***** DATA FOR REVIEW *****

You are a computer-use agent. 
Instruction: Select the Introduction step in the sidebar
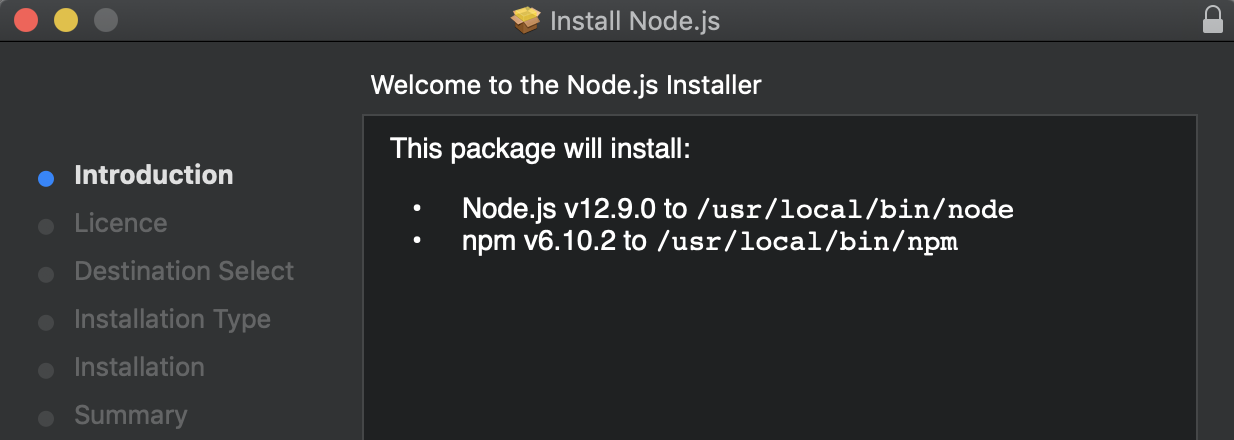pyautogui.click(x=154, y=175)
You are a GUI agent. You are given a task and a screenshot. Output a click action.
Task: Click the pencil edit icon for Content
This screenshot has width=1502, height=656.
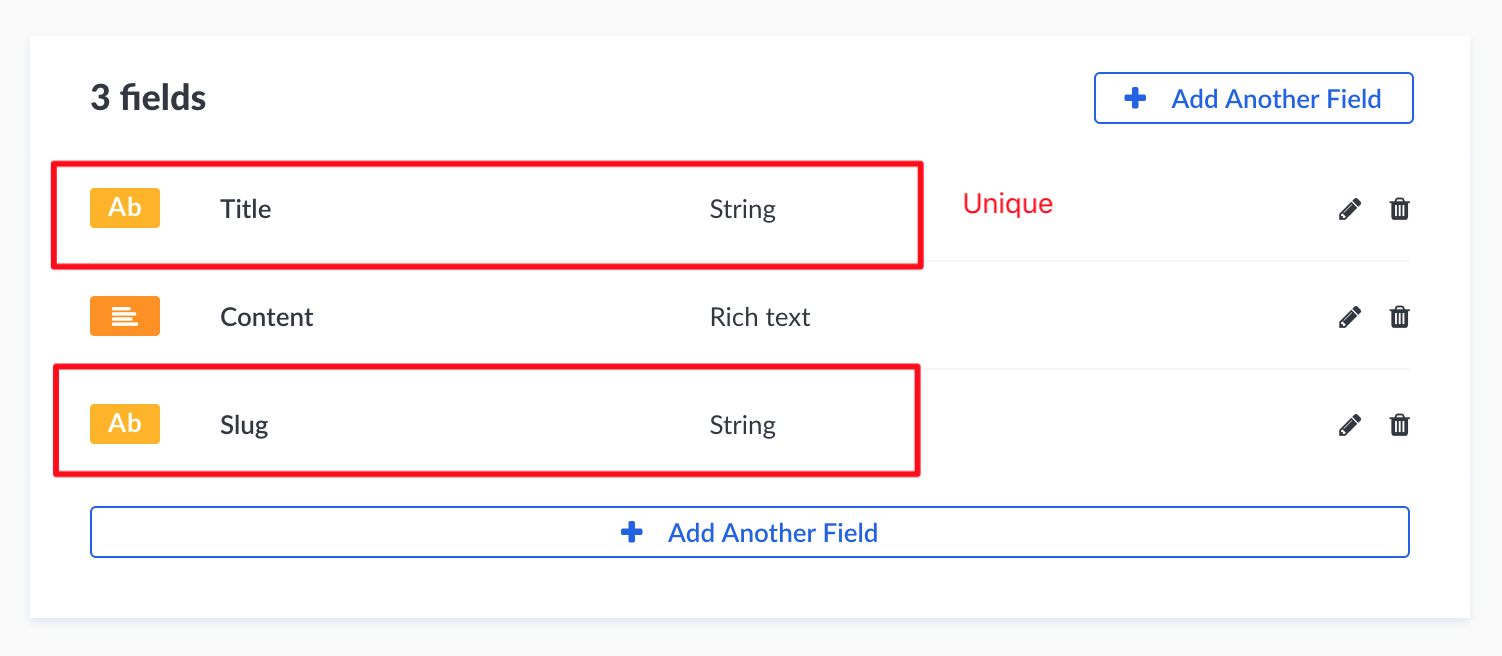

*****

WHAT THE EXERCISE ASKS
What this calls for is the material above set down exactly, pictures excluded.

OUTPUT
You are a computer-use agent. 
Instruction: Select the Introduction step in the sidebar
pyautogui.click(x=154, y=175)
You are a GUI agent. You are given a task and a screenshot. Output a click action.
Task: Click the pencil edit icon for Content
This screenshot has width=1502, height=656.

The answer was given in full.